== Segment start ==
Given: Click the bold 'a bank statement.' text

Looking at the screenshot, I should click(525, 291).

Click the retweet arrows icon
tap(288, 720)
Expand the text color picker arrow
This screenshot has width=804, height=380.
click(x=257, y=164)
== Segment end ==
== Segment start ==
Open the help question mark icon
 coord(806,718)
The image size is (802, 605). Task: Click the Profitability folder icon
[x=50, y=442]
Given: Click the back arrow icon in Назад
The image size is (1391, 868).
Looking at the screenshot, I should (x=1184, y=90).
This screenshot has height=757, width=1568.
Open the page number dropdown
== Segment end ==
== Segment start ==
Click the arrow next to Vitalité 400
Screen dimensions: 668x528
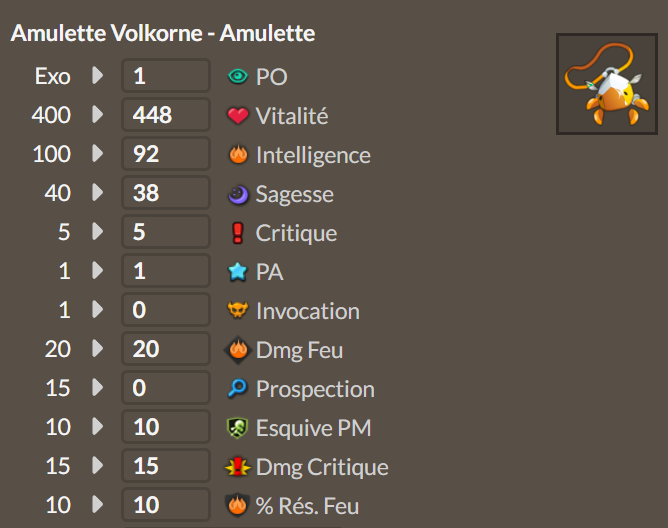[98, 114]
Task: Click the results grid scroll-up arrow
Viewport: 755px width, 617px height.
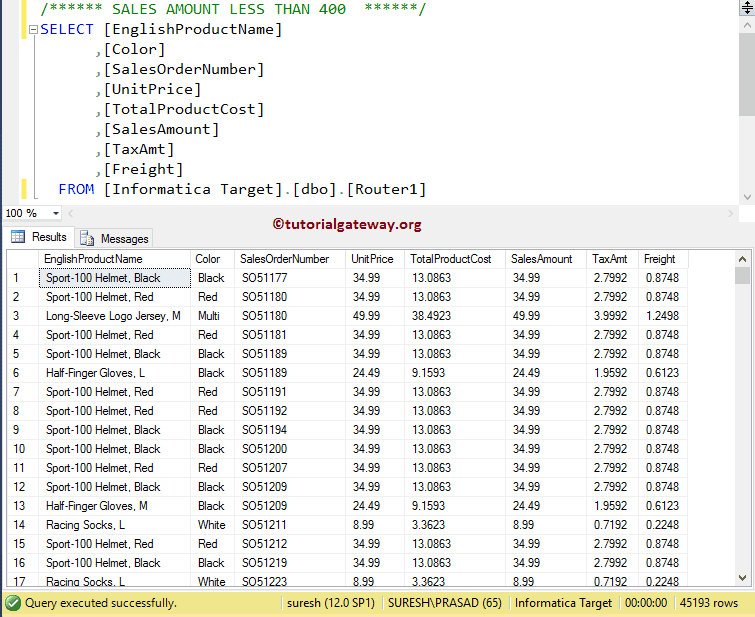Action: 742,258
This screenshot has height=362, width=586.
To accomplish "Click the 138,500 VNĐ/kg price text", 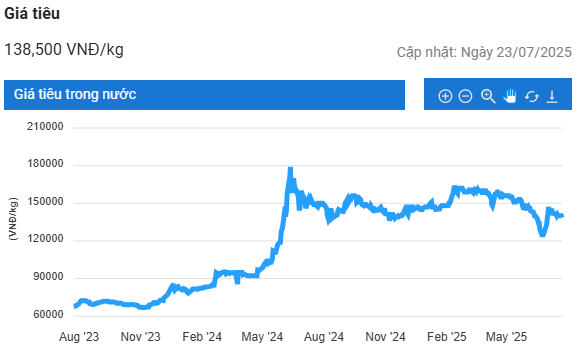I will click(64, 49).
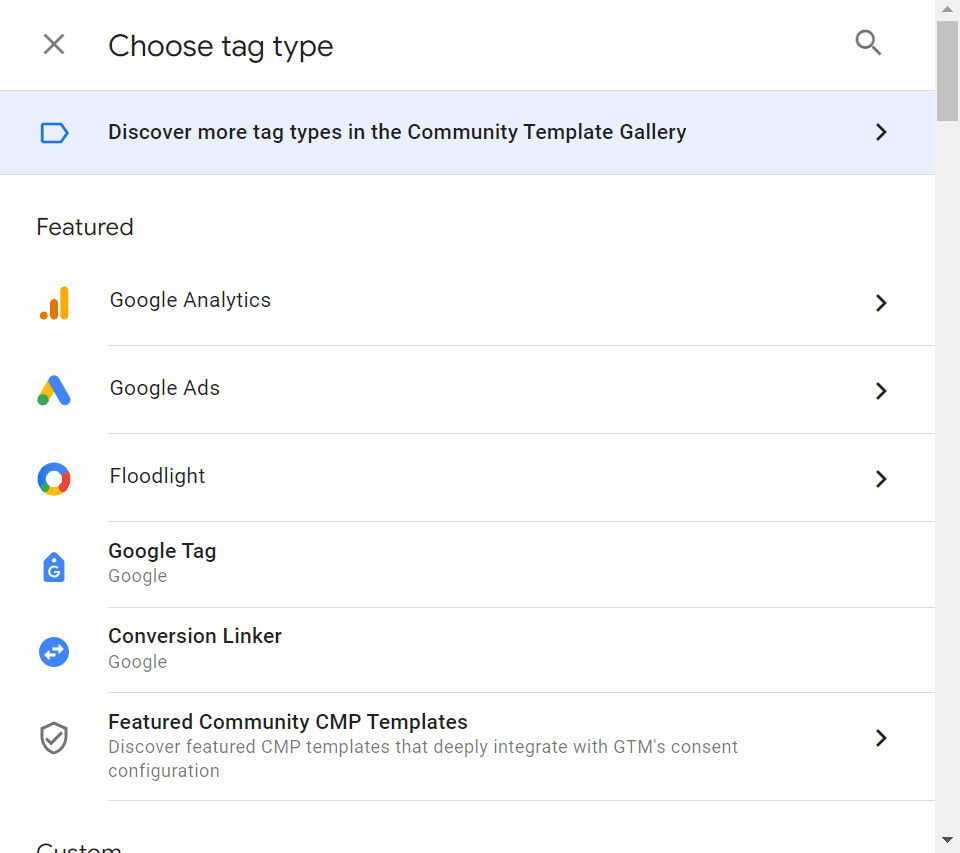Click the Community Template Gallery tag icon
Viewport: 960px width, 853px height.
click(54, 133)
== Segment end ==
TASK: What are the lines above, starting at the one with "Given: Click the back arrow icon in Назад" and ending at the one with "Open the page number dropdown"? Give them again exactly, and only them.

YOUR RESPONSE:
Given: Click the back arrow icon in Назад
The image size is (1391, 868).
Looking at the screenshot, I should (x=1184, y=90).
This screenshot has height=757, width=1568.
Open the page number dropdown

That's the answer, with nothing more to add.